**** Provided data ****
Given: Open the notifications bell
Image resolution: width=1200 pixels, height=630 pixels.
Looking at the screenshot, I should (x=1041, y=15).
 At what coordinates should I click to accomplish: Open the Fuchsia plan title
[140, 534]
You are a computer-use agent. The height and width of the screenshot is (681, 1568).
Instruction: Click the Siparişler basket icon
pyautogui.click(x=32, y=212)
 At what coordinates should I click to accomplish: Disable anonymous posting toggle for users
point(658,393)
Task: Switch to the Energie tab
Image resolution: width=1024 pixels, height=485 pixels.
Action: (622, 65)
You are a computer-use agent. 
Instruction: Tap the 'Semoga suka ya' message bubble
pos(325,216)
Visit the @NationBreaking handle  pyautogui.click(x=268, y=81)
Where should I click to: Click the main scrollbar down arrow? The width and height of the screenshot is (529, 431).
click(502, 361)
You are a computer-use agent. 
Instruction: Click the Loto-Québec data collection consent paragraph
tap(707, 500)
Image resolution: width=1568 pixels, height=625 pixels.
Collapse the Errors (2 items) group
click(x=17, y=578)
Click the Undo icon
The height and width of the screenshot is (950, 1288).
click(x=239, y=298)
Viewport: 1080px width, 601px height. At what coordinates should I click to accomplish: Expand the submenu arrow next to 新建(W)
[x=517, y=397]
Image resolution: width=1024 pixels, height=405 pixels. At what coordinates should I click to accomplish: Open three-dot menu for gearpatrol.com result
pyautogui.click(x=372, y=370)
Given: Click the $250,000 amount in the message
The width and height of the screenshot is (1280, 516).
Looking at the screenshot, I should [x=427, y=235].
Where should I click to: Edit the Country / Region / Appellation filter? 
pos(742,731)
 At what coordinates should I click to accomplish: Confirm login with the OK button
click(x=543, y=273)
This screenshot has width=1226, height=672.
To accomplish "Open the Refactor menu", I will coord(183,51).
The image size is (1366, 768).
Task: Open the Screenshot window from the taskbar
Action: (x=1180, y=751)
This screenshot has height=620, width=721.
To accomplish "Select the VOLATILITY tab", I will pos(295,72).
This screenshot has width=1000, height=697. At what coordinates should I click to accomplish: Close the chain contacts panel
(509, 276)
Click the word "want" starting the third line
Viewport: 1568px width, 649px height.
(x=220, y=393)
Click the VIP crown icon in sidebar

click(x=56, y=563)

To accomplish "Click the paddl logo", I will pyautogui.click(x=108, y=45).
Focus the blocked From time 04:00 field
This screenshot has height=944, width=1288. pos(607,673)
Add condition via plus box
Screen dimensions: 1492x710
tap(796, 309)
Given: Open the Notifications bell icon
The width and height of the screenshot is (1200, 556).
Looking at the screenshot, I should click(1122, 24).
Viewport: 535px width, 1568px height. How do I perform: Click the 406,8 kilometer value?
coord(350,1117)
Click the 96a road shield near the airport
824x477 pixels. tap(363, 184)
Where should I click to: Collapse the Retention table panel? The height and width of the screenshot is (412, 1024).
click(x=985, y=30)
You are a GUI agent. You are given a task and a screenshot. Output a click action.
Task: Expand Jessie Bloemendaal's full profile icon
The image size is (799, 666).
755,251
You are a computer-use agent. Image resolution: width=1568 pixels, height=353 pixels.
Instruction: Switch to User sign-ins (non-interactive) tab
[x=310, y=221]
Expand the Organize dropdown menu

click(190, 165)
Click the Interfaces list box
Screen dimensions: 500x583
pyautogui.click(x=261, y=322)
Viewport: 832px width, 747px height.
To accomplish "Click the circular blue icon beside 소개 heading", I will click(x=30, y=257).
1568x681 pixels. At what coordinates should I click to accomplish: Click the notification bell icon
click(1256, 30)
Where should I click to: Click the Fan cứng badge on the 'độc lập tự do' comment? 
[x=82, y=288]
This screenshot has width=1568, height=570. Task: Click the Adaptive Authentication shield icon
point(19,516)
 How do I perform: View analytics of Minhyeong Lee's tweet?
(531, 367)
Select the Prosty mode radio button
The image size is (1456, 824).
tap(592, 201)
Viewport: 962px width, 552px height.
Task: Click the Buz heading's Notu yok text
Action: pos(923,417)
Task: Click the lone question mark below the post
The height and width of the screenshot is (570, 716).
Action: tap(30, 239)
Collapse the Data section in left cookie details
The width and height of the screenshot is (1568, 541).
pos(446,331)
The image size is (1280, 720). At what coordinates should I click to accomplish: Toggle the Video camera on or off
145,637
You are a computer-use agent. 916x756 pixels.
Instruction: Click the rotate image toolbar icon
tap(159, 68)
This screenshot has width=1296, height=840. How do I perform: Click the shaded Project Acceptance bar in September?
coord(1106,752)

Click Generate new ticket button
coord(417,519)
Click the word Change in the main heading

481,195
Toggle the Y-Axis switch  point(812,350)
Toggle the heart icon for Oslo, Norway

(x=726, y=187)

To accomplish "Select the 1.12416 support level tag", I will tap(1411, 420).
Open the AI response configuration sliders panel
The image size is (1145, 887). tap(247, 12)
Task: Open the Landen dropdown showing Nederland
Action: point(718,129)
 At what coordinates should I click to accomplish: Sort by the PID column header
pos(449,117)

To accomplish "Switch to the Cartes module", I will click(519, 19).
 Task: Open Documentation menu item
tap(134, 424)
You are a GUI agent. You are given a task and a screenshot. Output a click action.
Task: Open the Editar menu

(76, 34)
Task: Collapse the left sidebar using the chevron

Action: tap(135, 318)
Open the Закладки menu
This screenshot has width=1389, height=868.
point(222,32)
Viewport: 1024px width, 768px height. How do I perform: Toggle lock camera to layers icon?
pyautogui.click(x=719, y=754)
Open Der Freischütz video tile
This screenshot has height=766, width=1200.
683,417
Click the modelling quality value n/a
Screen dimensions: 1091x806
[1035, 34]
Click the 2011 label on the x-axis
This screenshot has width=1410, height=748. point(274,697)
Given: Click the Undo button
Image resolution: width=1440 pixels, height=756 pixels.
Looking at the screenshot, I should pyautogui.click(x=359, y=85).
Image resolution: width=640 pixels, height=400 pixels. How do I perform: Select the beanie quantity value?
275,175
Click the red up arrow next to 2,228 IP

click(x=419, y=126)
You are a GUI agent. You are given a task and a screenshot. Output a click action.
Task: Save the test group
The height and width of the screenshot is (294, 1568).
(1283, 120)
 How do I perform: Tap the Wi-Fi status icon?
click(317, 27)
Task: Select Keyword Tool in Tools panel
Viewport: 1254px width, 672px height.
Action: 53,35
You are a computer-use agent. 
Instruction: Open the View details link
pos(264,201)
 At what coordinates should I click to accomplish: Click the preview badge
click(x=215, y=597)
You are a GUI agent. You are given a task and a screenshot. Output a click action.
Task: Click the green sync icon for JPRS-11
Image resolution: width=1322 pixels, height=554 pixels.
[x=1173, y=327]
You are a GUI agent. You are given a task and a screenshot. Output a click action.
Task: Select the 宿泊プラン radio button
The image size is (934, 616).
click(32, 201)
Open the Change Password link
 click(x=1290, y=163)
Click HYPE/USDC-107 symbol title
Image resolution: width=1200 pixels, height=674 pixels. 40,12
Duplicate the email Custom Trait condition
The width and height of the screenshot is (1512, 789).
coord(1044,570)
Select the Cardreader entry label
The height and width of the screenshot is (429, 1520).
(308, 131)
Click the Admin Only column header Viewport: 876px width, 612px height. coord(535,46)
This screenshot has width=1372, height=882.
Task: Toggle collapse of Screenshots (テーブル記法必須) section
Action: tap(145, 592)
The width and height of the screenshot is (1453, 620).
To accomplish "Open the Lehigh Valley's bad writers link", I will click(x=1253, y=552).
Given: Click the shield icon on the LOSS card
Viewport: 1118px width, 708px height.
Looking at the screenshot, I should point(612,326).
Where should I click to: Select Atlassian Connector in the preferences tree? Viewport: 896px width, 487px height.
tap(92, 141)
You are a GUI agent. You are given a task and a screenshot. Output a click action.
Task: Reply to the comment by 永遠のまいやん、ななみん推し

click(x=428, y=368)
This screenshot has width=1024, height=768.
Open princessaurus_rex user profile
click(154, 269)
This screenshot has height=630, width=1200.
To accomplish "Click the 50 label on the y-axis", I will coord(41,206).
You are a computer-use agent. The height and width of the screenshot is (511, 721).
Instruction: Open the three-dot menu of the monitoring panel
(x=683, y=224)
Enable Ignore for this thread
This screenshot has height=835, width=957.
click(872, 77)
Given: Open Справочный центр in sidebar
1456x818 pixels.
****
Requirement
Go through the data above and find the lines with the word "Undo". Copy each of those lines.

Result of the task
Click the Undo icon
Given: Click the Undo button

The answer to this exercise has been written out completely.